• **Aim**
Swap "Open" for "Show" everywhere it occurs in the rows below, leaving every other word untouched, and omit the pictures from your copy.

Text and element pointing records:
══════════
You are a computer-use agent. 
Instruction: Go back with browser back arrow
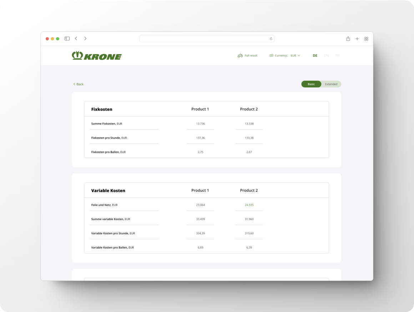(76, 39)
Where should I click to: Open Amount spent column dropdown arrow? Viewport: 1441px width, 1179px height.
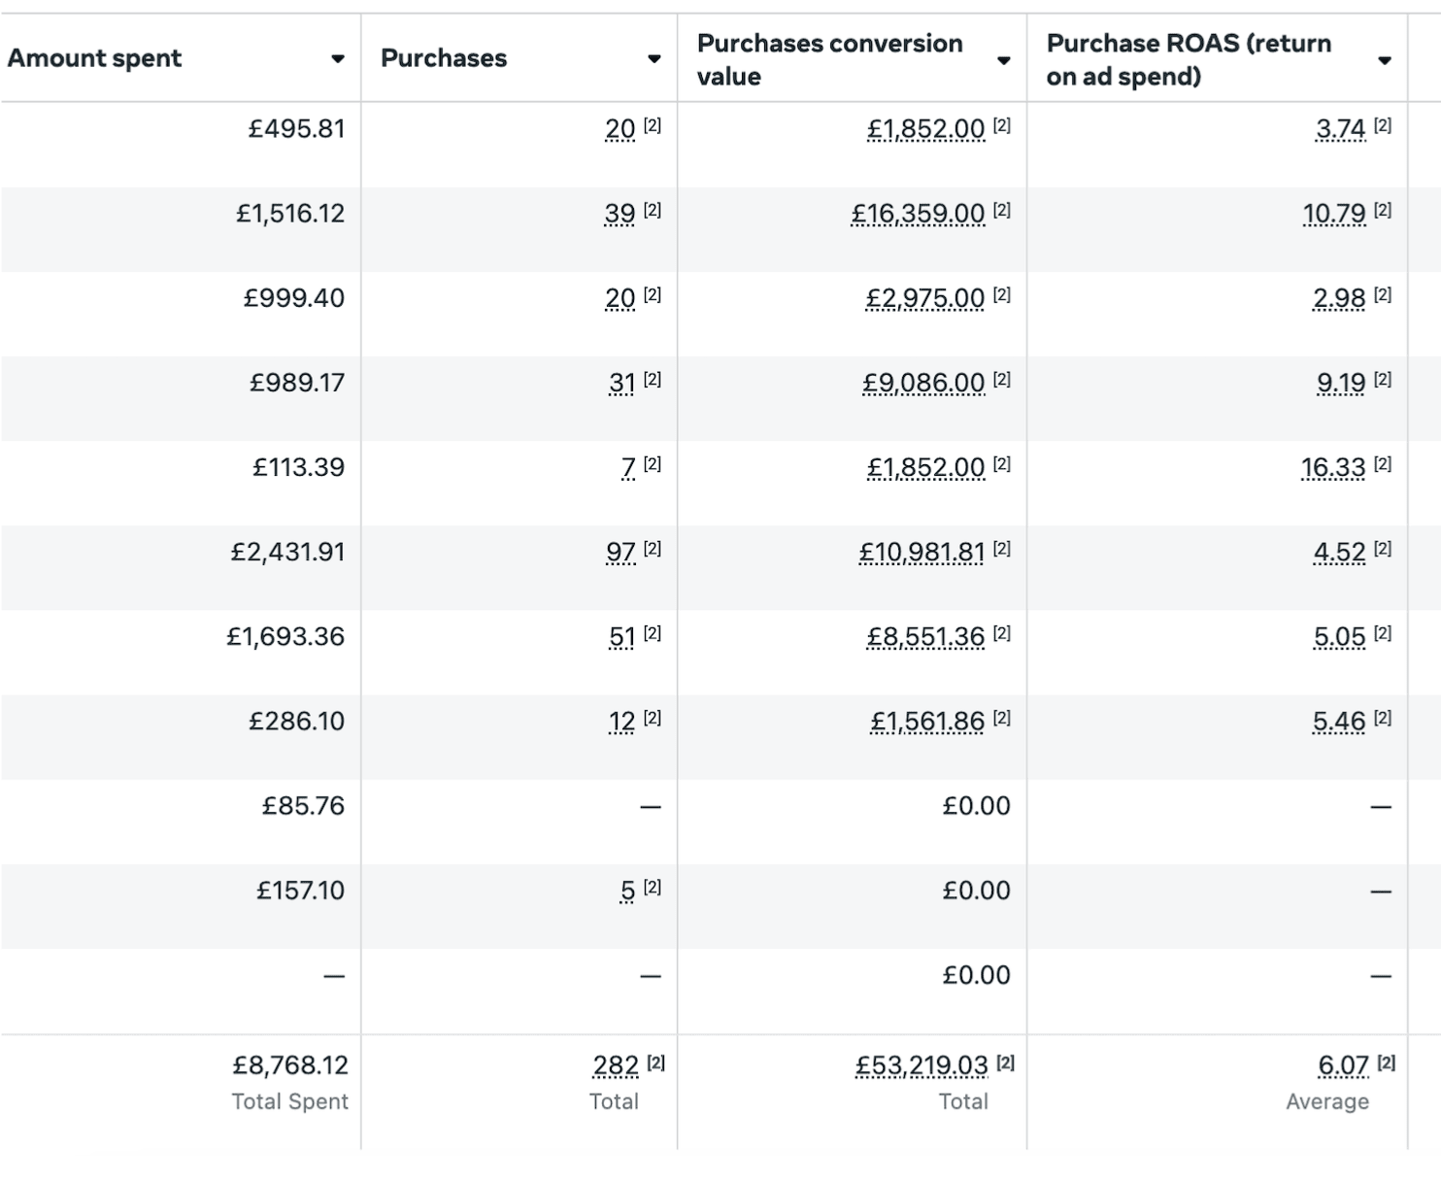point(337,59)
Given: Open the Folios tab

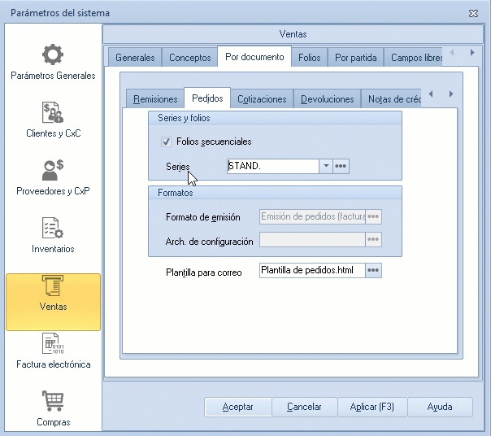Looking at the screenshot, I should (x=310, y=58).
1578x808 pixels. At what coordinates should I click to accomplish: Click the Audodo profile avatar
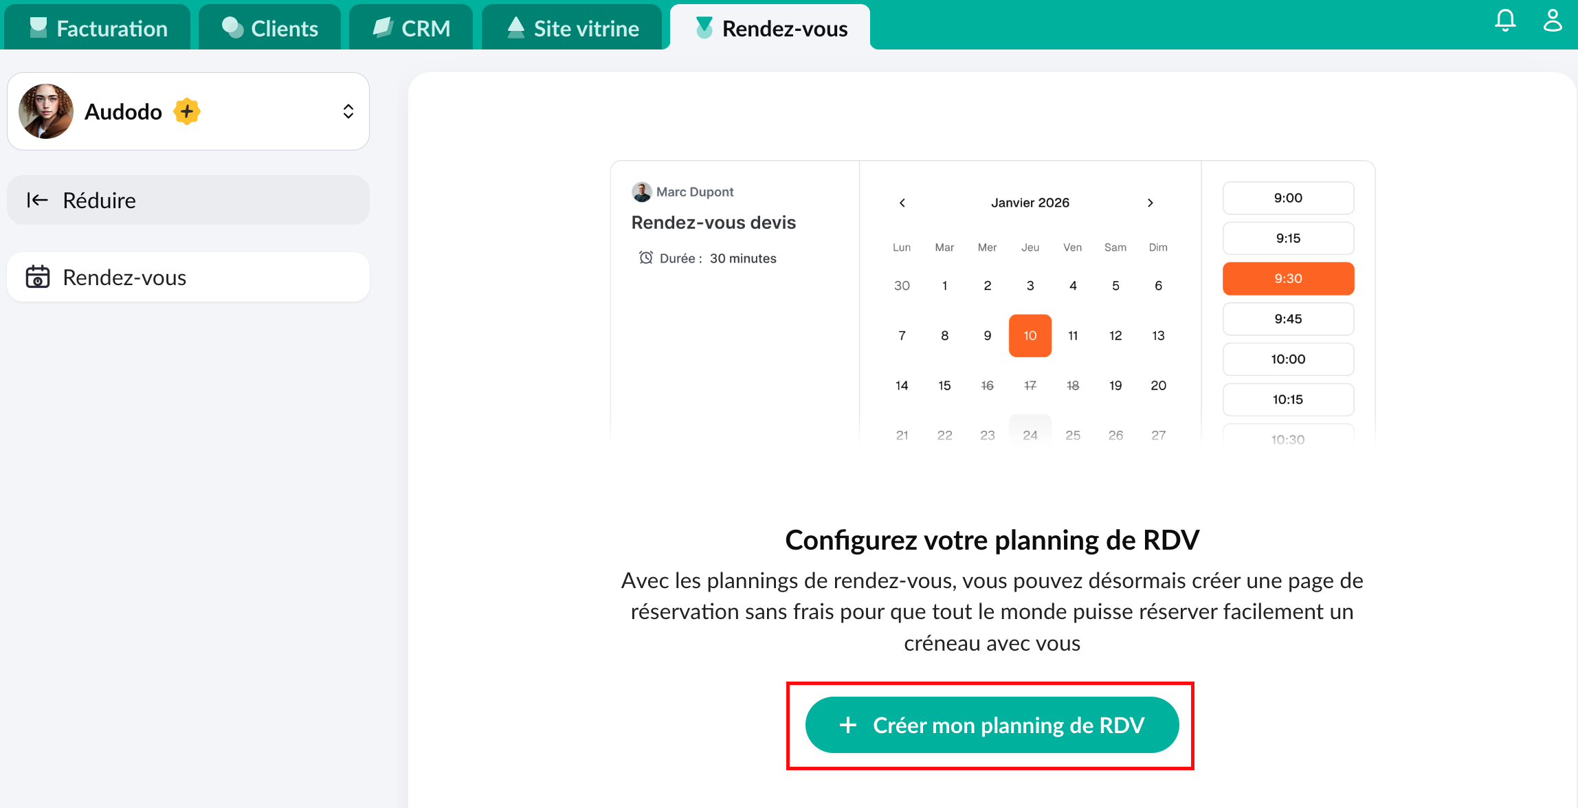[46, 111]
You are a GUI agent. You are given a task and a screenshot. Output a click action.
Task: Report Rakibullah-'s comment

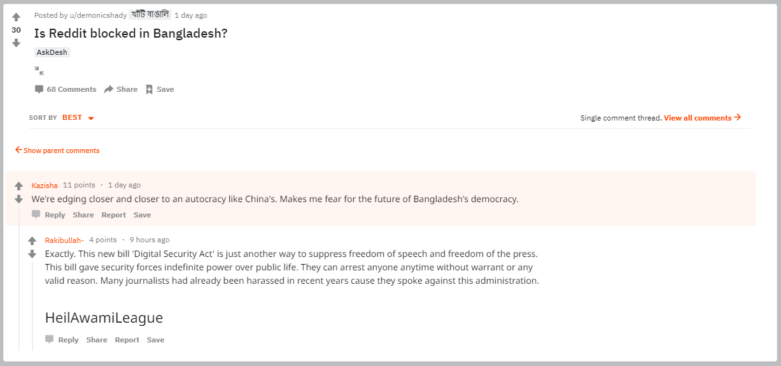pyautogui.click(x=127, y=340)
══════════
• **Exercise solution**
You are a computer-use agent. 
Instruction: Go back with browser back arrow
(76, 39)
Where should I click to: Show Amount spent column dropdown arrow? Viewport: 1441px width, 1179px height.
point(337,59)
Given: Show the Folios tab

Looking at the screenshot, I should (x=310, y=58).
1578x808 pixels. At what coordinates should I click to accomplish: Click the Audodo profile avatar
[46, 111]
You are a GUI agent. You are given a task and a screenshot. Output a click action.
Task: Report Rakibullah-'s comment

pyautogui.click(x=127, y=340)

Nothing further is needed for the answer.